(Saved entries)
*** Begin section ***

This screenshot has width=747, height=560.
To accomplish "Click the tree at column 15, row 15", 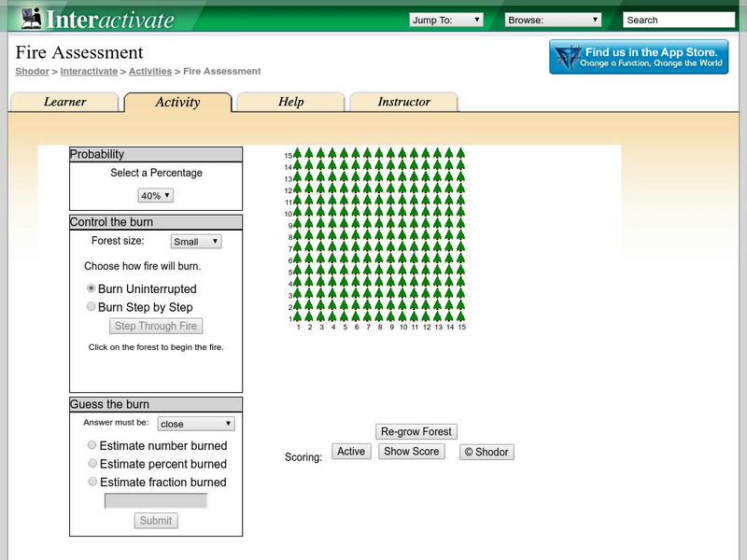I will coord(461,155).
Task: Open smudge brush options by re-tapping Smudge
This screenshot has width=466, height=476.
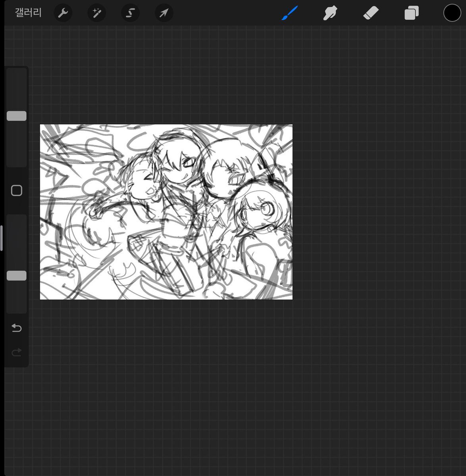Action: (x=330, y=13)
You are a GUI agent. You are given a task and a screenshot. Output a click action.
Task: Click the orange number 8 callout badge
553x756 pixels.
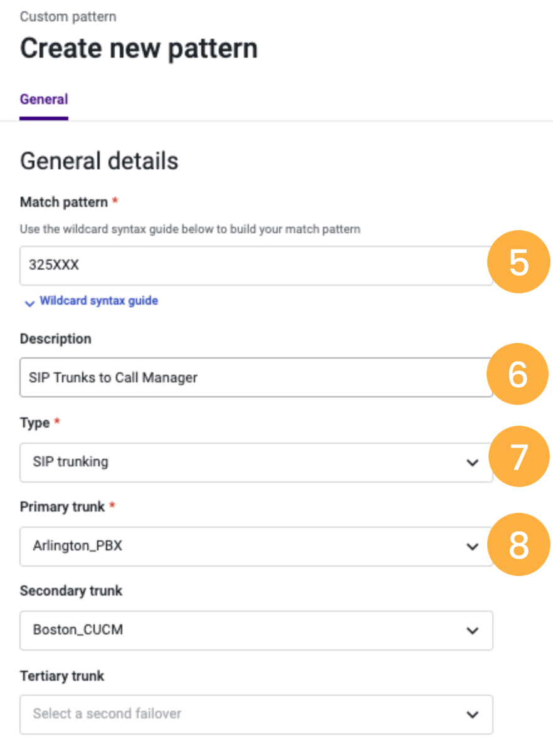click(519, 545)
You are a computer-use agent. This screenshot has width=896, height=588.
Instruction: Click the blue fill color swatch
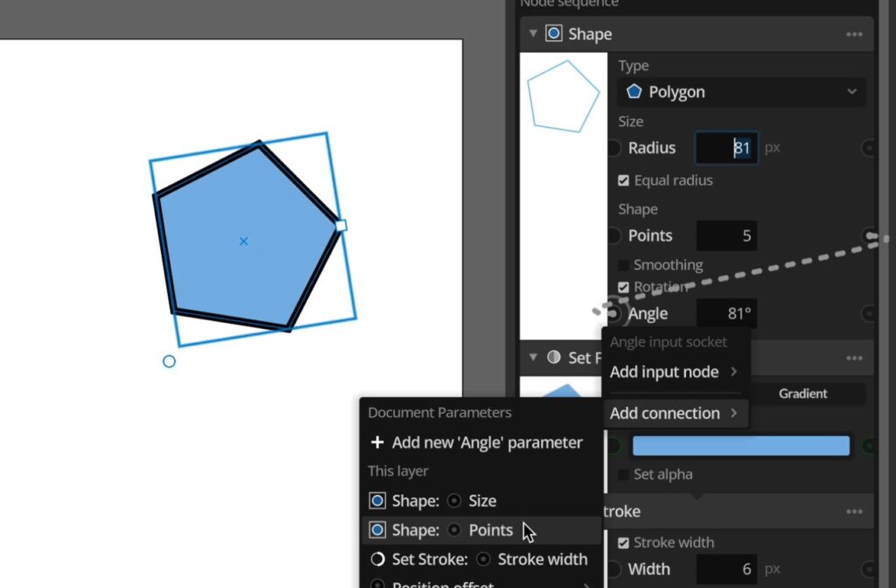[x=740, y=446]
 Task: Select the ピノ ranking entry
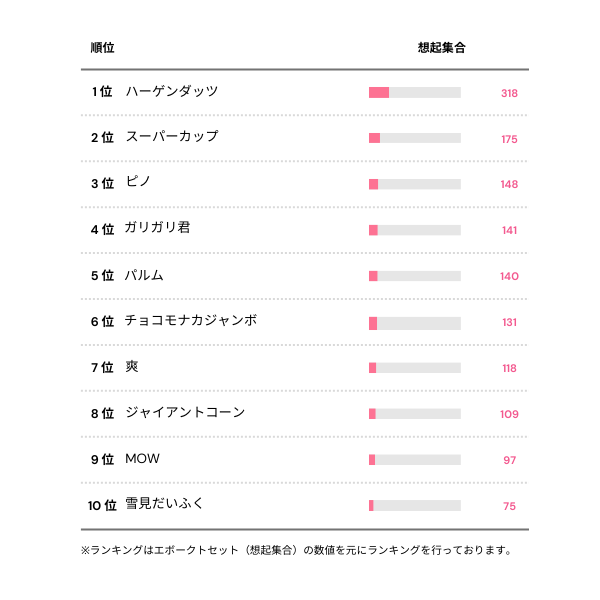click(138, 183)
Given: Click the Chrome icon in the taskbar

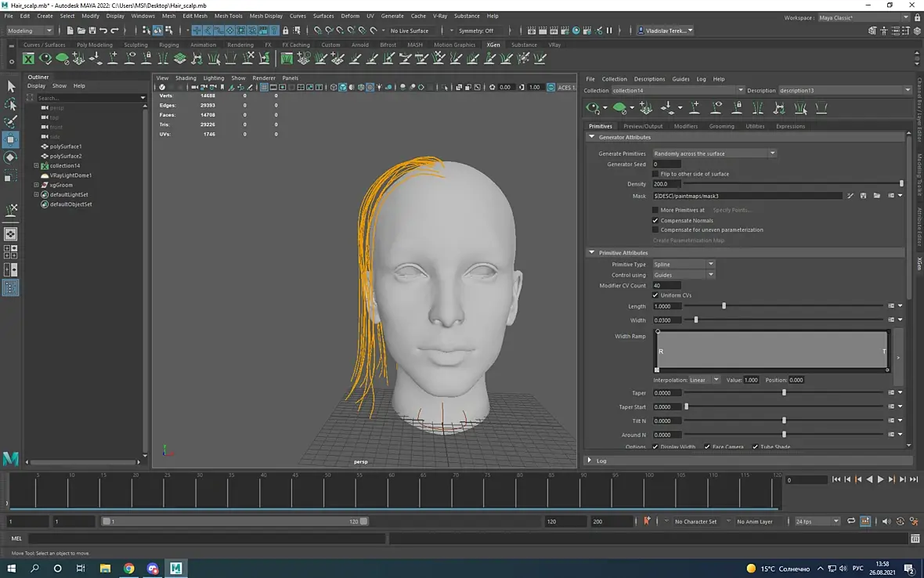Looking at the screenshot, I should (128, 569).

*** End section ***
*** Begin section ***

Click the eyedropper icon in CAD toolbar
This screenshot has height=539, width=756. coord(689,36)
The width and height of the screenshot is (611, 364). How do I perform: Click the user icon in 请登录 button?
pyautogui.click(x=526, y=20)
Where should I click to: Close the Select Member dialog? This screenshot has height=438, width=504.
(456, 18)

*** End section ***
*** Begin section ***

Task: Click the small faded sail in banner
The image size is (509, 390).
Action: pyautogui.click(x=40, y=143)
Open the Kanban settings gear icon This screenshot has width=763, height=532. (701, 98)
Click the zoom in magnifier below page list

*** End section ***

= What to produce =
Using the data above, return each line that includes the word "Open".

= Result for this task =
Task: Open smudge brush options by re-tapping Smudge
Open the Kanban settings gear icon This screenshot has width=763, height=532. (701, 98)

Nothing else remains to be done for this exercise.